▶ _Problem to work on_: From the line that contains "Task: Click the vertical scrollbar thumb" through the last line of the data, copy everything exactly and nothing else, omitting the pictures.

▶ _Recorded data_:
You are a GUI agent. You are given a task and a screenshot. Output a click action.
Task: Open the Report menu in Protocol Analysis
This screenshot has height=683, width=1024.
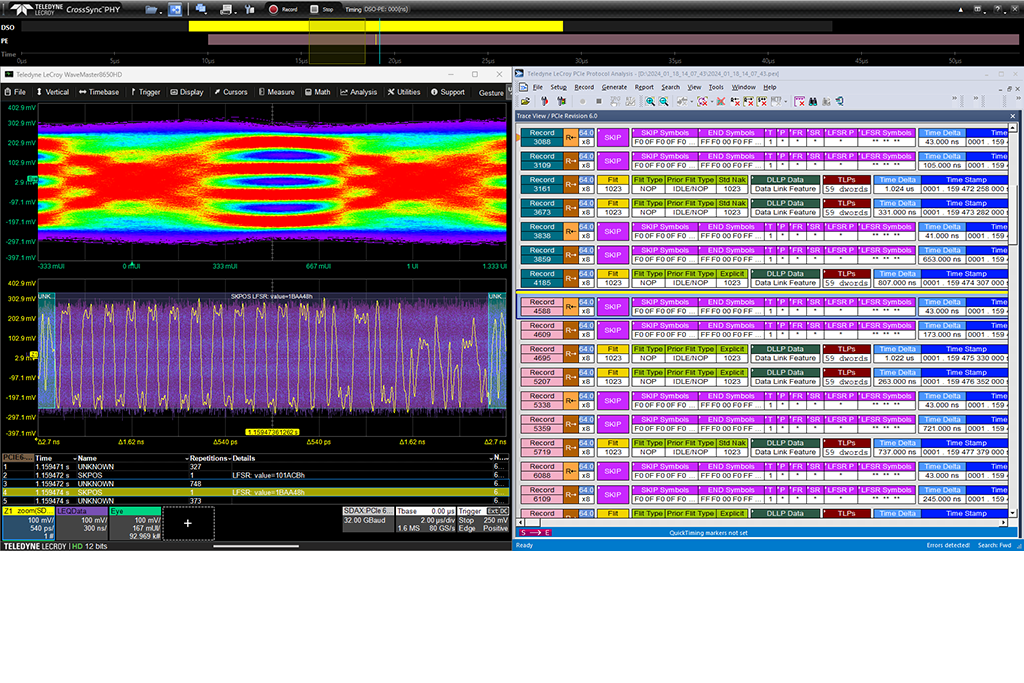pos(644,87)
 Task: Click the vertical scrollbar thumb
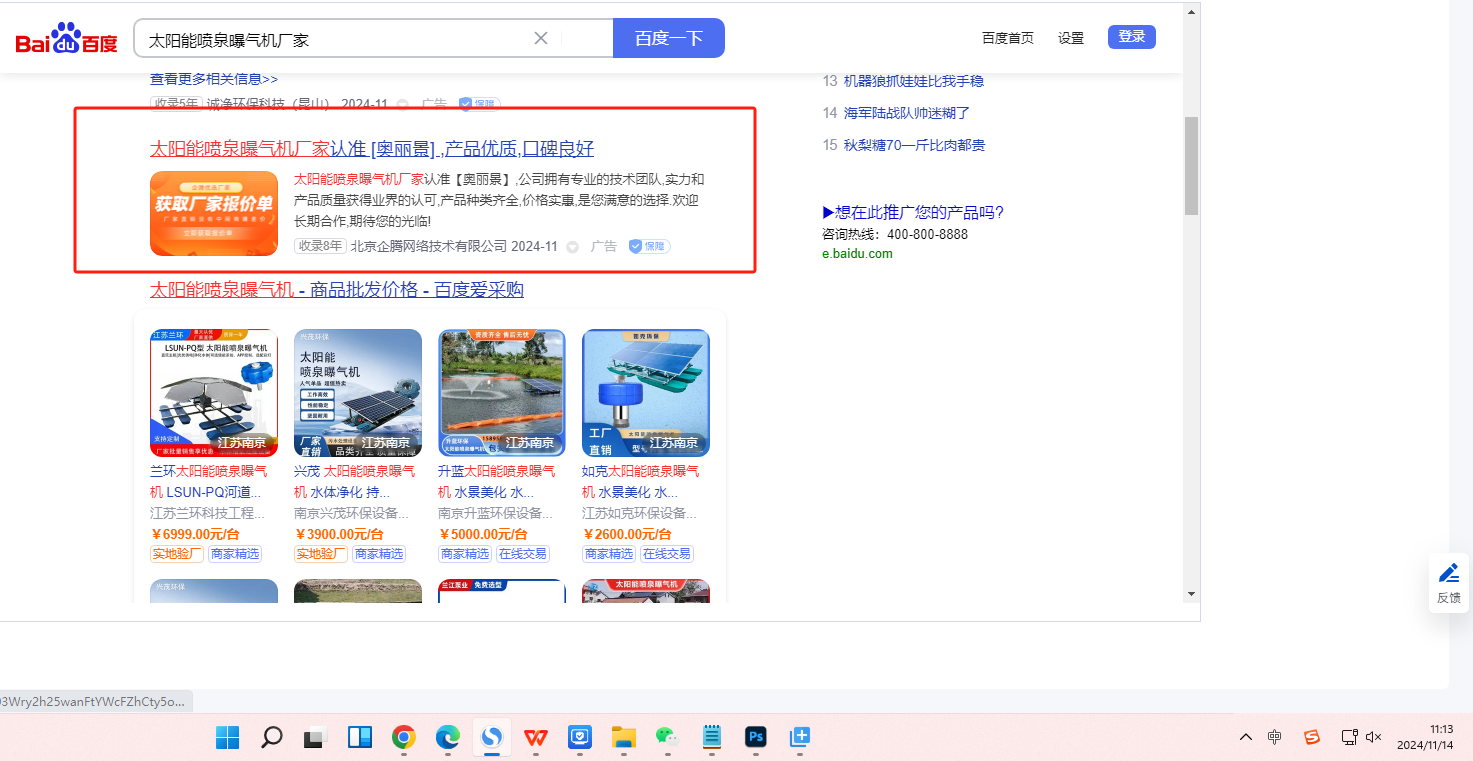[1191, 165]
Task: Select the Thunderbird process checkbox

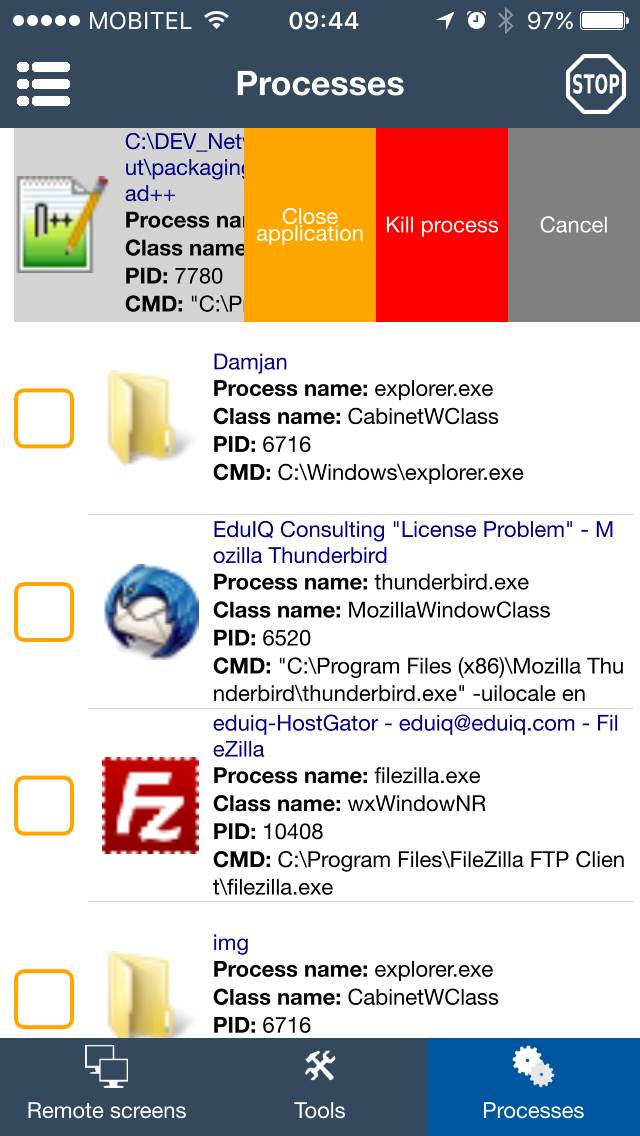Action: 44,611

▶ _Task solution_:
 Task: Click the vertical scrollbar thumb
[1191, 165]
Task: Select the Thunderbird process checkbox

Action: 44,611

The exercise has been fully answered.